Faisant la promotion de ses adhérents, Vincent Mansencal indique ainsi qu’au centre-ville de Reims, plusieurs boutiques indépendantes proposent des articles très abordables mais faisant vivre le commerce local. « Une chose est sûre, il faut conserver de l’attractivité dans le centre-ville. » Car ce que ne souhaite pas le président des Vitrines de Reims c’est voir un centre désertifié et des magasins disparaître. « Cela fait 30 ans que j’entends régulièrement que les Galeries vont disparaître. Je préfère avoir une locomotive pour tous les commerçants plutôt qu’un programme immobilier. Le centre-ville est en mouvement. On attend par exemple une marque qui est très prisée aujourd’hui, Uniqlo. »

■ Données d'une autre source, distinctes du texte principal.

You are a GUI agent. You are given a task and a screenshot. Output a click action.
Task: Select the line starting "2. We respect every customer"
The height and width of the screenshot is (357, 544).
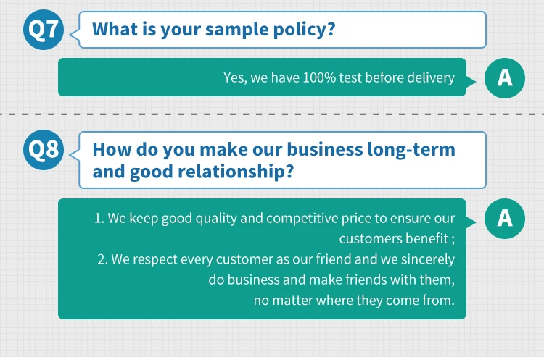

Avec un espoir, c’est qu’elle choisisse un emplacement stratégique au centre-ville, comme l’ancien Maxi Bazar, laissé vacant depuis l’échec du projet consistant à y installer un centre d’interprétation du champagne. « Nous avons 16 millions de touristes par an, il faut des boutiques emblématiques pour les accueillir. » Mais Vincent Mansencal refuse de ne pas voir les changements sociétaux de consommation, avec des clients qui se tournent par exemple de plus en plus vers la seconde main. « C’est à nous, commerçants, de réfléchir aussi à d’autres façons de faire, à nous réinventer », soutient celui qui, aujourd’hui, a ouvert un service de bagagerie en plus de son café Restaurant, place d’Erlon et qui lui rapporte en plus, « plusieurs centaines d’euros par mois ».

Identité et patrimoine

Car il en va non seulement de l’attractivité économique mais aussi de la sauvegarde d’une certaine identité. Tout comme la mode s’inspire du passé pour inventer le futur, peut-être peut-on y voir une allégorie dans le destin du BHV de Reims, qui, à sa création était déjà prénommé Grand Bazar, comme il en existait dans de nombreuses villes moyennes de France. Détruit entièrement pendant la Première Guerre mondiale, il fut reconstruit en 1922 et baptisé alors Magasins modernes, puis détruit par deux incendies successifs en 1930 et 1941, pour être définitivement réhabilité dans les années 60. Cette nouvelle dénomination couplée à une nouvelle stratégie commerciale entraînera-t-elle un renouveau de l’établissement ? L’avenir le dira…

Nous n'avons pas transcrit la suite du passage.